« Mouton noir chiraquien »

vendredi 15 avril 2005, par ATTAC Pays d’Arles

Ekphrasis du « Mouton noir chiraquien »

« L’ekphrasis, construit sur *phrasos : faire comprendre, expliquer, et *ek : jusqu’au bout, est une mise en phrases qui épuise son objet, et désigne terminologiquement les descriptions minutieuses et complètes [...] [L’ekphrasis est ce] discours affranchi du vrai et du faux qui au lieu de dire ce qu’il voit fait voir ce qu’il dit. » Barbara Cassin, Vocabulaire européen des philosophes, Seuil, Le Robert.

Selon Théon d’Alexandrie l’ekphrasis est un discours qui met sous les yeux, avec évidence, ce qui doit être montré, en faisant le tour de l’objet de la description.

Délaissons l’abracadabrantesque pschitt et revenons au « Mouton noir chiraquien » pour en faire le tour !
Bébés Karakul sauvés par l’OMC

Il ne faut pas se le cacher : depuis les Mérovingiens, les béliers karakul d’origine « Francs saliens » sont noirs. On l’oublie trop souvent ! Ils se sont acclimatés facilement un peu partout, sauf en Chine. En dehors de France où ils sont légions, on a retrouvé leurs squelettes dans des pays aussi divers que la Russie ou même le Japon où ils furent longtemps une manière d’attraction pour les monarques de passage. La laine de cette bête donne l’astrakan qui fait l’objet d’un important commerce international. Il est devenu aujourd’hui bien pénible de voir sacrifier, pour le confort des humains, les bébés karakuls au si doux pelage noir. Heureusement, sous l’amicale pression de l’OMC et, il faut le rappeler, pour satisfaire à une demande toujours plus pressante, l’industrie textile chinoise s’est mise à fabriquer des tissus imitant parfaitement la fourrure de ces sympathiques animaux et à en inonder nos marchés. Afin de rétablir un équilibre largement compromis, le président de la République française a annoncé, le 14 avril dernier à l’Elysée, en plein jeûne - c’est si rare ! - qu’il allait faire jouer les clauses de sauvegarde des traités commerciaux pour calmer l’ardeur mercantile de l’Empire du Milieu. Indiscrétions : l’opération serait baptisée « Mouton noir » et lancée le 29 mai, à 20 h précises.

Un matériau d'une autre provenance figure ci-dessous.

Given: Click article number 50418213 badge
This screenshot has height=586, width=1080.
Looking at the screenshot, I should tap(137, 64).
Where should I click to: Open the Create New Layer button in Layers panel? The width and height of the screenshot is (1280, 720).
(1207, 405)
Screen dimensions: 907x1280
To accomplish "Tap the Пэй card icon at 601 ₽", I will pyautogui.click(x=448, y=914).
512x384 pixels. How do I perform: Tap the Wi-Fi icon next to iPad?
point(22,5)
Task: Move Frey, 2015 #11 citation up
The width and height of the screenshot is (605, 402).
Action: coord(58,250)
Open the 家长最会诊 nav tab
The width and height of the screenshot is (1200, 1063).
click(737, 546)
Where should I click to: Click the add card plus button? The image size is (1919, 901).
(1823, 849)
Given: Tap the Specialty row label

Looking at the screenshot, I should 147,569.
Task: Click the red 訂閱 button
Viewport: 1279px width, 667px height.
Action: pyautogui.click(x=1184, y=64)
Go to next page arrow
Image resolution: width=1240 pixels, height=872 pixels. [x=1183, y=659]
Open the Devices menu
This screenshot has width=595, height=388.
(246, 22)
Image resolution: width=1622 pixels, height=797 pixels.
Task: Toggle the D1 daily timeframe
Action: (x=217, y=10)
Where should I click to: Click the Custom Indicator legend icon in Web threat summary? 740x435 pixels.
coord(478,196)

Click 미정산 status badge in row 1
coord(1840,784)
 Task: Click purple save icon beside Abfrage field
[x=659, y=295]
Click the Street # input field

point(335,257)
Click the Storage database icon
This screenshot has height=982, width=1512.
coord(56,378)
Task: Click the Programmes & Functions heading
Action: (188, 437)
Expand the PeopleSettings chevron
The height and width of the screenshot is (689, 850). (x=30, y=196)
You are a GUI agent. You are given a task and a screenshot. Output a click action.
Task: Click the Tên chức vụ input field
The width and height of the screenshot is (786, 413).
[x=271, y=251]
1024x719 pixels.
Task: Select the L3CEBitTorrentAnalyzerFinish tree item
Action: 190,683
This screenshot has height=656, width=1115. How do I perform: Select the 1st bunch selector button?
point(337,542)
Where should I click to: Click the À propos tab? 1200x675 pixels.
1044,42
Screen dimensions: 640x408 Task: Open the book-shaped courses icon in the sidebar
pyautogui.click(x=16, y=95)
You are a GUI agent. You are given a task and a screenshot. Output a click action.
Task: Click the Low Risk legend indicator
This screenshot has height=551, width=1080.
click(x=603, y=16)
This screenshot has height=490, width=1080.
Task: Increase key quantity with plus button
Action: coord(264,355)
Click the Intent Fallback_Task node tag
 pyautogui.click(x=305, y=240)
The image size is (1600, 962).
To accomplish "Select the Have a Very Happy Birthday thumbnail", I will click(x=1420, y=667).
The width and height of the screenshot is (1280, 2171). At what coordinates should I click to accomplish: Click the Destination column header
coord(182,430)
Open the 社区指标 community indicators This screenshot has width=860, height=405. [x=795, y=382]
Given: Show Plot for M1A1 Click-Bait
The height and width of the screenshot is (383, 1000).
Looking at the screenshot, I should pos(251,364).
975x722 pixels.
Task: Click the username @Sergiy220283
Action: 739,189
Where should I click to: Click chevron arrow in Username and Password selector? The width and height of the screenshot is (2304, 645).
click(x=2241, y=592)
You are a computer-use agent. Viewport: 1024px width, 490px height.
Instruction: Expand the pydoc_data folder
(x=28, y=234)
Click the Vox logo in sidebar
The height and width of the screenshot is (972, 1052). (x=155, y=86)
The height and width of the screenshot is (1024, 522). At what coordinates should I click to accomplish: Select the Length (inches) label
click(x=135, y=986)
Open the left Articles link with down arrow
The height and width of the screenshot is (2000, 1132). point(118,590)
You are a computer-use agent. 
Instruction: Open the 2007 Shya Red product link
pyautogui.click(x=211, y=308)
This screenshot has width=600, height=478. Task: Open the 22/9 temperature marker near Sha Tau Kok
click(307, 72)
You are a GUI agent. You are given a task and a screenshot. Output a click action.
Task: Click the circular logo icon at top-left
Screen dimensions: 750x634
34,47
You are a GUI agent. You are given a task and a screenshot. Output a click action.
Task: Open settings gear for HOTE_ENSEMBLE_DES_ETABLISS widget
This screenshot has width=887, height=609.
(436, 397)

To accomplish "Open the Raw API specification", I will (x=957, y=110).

Engloutissement de Francoy Batave dit le Hollandais

Les moutons, c’est bien connu, suivent aveuglément le vieux bélier qui entraîne le troupeau. Cette disposition singulière a été mise en lumière au XVIe siècle par Rabelais dans son livre Pantagruel. Le compagnon de Pantagruel, Panurge dit le Sarko, partant mollement pour l’Union des Lanternes, s’est embarqué sur un bateau où avait pris place Francoy Batave dit le Hollandais, marchand de moutons qui emmène un troupeau avec lui. Panurge dit le Sarko, obtient pour un prix élevé l’une des bêtes, la saisit et la jette à la mer. Tous les moutons suivent et se précipitent dans les flots. Déséquilibré, puis culbuté, Francoy Batave dit le Hollandais est englouti avec eux. L’affaire eut lieu, dit-on, un 29 mai vers 18 h. Depuis cette époque l’expression « les moutons de Panurge » désigne les gens qui suivent les autres sans réfléchir.

Le Cameleonus chiracensis bouffé par l’Albatrosus melanus

Comme chacun sait : le Cameleonus chiracensis est un reptile saurien du groupe des lézards, appartenant aux genres Chamaélo et Brookesia, de la famille des Chamaeléonidés. Au temps de la marine à voile, le Cameleonus chiracensis, variété courante, particulièrement vorace, mais aujourd’hui en voie de disparition, était le compagnon des marins au cours de leurs longues et monotones traversées. Il accompagnait les navires, au départ de Bruxelles, port alors bien connu, aujourd’hui ensablé comme son actuel roitelet portugais... d’ailleurs ! Le Cameleonus chiracensis n’hésitait pas à se déplacer sur le pont des navires pour venir chercher sa nourriture. Il devenait vite familier et les marins aimaient jouer avec lui. Cette année-là, le 29 mai vers 18 h, le Cameleonus chiracensis fut, pour la première fois de sa déjà longue carrière, victime d’un grand albatros noir - l’Albatrosus melanus - qui impressionna les marins par sa couleur si rare et son envergure, plus de 3,40 m. Les marins du RIF (Registre international français), espèce de pavillon de complaisance, lui donnèrent le nom de « Mouton noir ». C’est le plus grand de tous les oiseaux de mer.